Starting this blog to share a bit about what it’s like building things at a startup. This week’s topic: how we tackle problems as developers—specifically, the difference between experimenting and actually thinking things through.

More often than not, when facing with problems that are above trivial, but below unsolvable, the instinct is to jump in and start changing stuff. Sometimes that works, especially with front-end code where the feedback is instant. If you’re working on a demo or a throwaway branch, the risk is low, and you might even stumble into a solution. This extends to every subproblem: you may well-design the top-level solution, but when it comes to, say, loops, there’s a temptation to add or remove one from the index boundaries. Does that sound familiar?

What’s really bad in tinkering is the desire for the immediate gratification, and the exhaustion that waits if the experimentation isn’t successful. It’s like a gambling mentality: you guess, and guess, and guess, until you run out of chips. That’s the hidden cost. As well, on related topic - have you heard about the ‘mise-en-cuisine’ concept? It’s about having everything properly set up before work, or losing productivity. Or being distracted. In short, too much guessing is as bad for your productivity as the woes above.

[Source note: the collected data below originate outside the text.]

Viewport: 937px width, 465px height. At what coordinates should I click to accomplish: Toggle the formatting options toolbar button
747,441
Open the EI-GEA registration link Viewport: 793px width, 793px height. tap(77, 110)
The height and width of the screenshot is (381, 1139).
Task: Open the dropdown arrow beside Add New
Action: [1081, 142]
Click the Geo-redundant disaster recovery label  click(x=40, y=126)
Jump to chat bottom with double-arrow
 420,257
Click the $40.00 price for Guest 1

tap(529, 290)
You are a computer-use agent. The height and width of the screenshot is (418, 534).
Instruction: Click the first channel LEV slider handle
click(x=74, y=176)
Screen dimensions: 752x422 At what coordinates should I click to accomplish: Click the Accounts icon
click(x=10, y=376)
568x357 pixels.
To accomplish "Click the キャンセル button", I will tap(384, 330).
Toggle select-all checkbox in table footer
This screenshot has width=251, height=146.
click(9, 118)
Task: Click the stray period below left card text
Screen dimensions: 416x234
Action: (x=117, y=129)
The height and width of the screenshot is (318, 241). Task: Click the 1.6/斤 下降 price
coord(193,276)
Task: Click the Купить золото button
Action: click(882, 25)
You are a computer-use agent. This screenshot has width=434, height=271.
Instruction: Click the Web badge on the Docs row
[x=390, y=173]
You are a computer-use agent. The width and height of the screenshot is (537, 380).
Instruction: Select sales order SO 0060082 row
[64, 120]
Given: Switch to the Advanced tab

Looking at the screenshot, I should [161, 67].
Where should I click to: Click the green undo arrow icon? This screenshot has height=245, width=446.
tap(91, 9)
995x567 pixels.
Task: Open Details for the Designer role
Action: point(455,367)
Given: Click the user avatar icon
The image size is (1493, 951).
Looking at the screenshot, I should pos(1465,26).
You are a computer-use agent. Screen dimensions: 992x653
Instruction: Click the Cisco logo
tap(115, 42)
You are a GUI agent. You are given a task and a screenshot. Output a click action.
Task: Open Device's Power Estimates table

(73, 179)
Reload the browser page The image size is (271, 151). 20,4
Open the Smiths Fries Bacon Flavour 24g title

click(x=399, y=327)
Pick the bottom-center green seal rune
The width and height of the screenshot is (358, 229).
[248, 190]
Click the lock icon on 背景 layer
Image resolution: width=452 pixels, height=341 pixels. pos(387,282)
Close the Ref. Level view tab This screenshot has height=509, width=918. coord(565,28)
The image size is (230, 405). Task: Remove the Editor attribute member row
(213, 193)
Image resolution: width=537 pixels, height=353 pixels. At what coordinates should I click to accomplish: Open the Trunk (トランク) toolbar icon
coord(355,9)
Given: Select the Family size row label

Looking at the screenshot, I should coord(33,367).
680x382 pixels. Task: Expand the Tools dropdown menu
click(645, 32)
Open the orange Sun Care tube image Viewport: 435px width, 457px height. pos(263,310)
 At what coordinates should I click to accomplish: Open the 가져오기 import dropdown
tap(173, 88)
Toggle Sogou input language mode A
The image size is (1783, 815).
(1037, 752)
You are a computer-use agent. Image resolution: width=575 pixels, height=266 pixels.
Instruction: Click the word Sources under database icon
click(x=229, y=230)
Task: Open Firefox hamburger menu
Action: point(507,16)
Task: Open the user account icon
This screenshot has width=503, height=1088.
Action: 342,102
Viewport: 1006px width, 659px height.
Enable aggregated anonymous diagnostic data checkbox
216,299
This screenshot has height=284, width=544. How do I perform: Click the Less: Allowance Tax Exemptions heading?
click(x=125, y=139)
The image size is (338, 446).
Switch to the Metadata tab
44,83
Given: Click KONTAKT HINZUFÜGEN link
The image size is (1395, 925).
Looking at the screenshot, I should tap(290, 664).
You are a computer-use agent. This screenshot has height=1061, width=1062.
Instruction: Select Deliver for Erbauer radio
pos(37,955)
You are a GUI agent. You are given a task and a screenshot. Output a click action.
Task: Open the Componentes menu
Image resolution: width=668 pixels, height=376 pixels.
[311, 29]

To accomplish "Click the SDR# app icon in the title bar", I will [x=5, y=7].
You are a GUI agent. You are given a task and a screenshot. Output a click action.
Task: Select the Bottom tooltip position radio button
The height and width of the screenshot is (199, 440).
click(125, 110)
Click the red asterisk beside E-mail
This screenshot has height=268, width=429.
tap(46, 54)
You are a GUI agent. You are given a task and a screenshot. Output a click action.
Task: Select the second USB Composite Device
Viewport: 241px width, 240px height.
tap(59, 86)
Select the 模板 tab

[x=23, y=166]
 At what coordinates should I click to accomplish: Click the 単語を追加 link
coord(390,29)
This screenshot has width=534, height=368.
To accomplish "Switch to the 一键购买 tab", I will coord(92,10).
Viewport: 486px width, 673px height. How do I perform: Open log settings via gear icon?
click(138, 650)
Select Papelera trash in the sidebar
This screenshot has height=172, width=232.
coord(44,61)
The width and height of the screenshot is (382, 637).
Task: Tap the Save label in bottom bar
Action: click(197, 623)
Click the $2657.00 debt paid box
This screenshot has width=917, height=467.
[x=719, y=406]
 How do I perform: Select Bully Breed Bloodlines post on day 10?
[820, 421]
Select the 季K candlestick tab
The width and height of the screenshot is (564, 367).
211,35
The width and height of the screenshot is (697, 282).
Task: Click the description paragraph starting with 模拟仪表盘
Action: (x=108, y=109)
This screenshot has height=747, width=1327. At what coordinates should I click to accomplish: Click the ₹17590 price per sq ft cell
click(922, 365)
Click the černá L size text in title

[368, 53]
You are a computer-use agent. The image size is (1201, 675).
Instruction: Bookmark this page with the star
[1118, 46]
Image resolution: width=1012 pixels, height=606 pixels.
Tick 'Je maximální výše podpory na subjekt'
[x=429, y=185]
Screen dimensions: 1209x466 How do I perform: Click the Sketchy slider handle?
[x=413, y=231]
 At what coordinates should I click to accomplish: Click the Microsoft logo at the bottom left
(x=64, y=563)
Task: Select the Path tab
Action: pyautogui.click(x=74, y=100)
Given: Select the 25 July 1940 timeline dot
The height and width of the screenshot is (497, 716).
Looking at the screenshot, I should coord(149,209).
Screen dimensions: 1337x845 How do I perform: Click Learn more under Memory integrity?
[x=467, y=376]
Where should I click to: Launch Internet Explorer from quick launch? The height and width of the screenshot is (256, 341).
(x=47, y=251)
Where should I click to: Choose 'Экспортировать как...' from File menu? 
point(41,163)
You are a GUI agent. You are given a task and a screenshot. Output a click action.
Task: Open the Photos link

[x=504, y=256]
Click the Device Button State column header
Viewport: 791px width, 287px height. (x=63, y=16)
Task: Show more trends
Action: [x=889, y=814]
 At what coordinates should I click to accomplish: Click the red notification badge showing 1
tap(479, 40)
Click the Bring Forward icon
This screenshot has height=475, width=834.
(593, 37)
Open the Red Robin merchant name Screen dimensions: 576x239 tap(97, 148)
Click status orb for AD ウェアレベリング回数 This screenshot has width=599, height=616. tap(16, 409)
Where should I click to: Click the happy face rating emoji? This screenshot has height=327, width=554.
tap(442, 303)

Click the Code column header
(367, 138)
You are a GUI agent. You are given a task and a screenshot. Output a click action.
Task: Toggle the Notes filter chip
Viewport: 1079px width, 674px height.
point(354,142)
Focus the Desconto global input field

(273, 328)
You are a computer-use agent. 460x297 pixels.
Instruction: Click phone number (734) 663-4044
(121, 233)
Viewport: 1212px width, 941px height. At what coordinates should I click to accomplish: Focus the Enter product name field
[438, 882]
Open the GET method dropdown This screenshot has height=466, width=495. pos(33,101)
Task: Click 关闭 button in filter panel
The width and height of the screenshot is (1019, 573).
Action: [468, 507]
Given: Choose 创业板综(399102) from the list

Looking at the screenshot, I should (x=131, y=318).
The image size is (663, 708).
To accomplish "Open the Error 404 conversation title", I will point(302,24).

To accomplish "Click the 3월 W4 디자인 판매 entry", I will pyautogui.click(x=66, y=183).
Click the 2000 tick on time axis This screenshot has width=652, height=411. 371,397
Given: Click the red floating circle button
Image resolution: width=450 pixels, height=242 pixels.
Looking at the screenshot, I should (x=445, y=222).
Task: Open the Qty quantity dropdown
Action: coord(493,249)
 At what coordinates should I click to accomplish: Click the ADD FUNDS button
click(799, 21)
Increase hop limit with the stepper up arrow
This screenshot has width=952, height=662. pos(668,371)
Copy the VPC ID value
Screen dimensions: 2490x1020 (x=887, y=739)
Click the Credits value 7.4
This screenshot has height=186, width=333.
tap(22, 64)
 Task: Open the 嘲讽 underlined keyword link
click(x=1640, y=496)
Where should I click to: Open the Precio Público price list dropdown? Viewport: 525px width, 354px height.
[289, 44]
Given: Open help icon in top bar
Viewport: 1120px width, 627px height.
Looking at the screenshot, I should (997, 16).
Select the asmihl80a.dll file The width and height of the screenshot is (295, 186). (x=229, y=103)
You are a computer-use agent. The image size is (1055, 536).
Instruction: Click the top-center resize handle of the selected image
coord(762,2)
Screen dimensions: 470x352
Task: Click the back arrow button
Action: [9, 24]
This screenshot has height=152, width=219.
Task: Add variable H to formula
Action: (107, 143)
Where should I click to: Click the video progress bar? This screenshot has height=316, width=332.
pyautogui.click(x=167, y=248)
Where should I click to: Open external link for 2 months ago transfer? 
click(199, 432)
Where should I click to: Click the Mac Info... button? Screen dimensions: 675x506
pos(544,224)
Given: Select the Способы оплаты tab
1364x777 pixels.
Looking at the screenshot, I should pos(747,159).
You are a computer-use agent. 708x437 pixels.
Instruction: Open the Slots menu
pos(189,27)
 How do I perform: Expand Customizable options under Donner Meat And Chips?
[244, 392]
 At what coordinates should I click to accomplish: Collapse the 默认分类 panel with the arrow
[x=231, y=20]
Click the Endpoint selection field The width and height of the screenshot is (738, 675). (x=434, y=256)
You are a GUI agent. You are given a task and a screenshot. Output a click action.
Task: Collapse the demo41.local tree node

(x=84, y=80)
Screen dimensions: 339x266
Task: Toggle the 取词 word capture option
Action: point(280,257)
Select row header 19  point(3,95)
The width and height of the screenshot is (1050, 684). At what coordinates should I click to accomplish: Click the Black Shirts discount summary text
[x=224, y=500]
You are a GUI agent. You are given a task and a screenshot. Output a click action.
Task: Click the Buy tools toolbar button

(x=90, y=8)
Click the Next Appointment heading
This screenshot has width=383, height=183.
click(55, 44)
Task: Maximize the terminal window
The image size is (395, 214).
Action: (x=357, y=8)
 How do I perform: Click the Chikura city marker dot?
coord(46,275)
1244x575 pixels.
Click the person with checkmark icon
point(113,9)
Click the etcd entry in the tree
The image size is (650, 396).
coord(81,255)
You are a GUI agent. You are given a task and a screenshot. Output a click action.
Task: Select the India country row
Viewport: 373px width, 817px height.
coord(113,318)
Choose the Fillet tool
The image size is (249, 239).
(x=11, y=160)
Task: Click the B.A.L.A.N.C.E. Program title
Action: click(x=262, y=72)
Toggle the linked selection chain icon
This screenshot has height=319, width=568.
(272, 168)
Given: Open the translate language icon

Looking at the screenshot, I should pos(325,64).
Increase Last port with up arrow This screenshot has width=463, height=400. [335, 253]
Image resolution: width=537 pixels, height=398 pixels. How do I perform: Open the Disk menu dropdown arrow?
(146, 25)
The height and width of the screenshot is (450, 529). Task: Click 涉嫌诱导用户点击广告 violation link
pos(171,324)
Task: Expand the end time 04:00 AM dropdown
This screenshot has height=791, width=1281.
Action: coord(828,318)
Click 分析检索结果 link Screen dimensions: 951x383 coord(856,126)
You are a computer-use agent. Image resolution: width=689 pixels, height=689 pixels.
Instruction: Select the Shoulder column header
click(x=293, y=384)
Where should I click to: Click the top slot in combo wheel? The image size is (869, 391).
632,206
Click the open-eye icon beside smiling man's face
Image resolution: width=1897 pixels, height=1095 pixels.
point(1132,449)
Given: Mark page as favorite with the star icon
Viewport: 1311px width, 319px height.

So there’s value in slowing down. Taking a few minutes to understand the problem, sketch a plan, and think through options can save a lot of time. Old-school devs talk about coding with limited terminal access—guessing wasn’t an option. Some boot camps still have students write code on paper for the same reason. Even coding challenge sites penalize trial-and-error. There’s a great section in the book “Code Complete” that talks about how much time and effort you save by creating detailed blueprints before building a house. The same principle applies to software development.

Of course, experimentation is good for learning, but this article is about delivering results. So where changing stuff and seeing what happens works? First, with front-end code where the feedback is instant. You’re very much tempted to open the developer tab and assign CSS classes and values to a piece of your UI ‘by hands’, with your brain’s right hemisphere. Then, experimentation is great when focused to a really narrow subproblem. Experimentation shines when you’re, for example, designing am ORM. Open your database, start a transaction and tinker until you get your SQL right. This kind of tasks. With some insidious FE problems firing a related piece of code in CodePen or StackBlitz is an effective approach too.

Bottom line - try to know better not only the right tool for the task, but the methodology as well.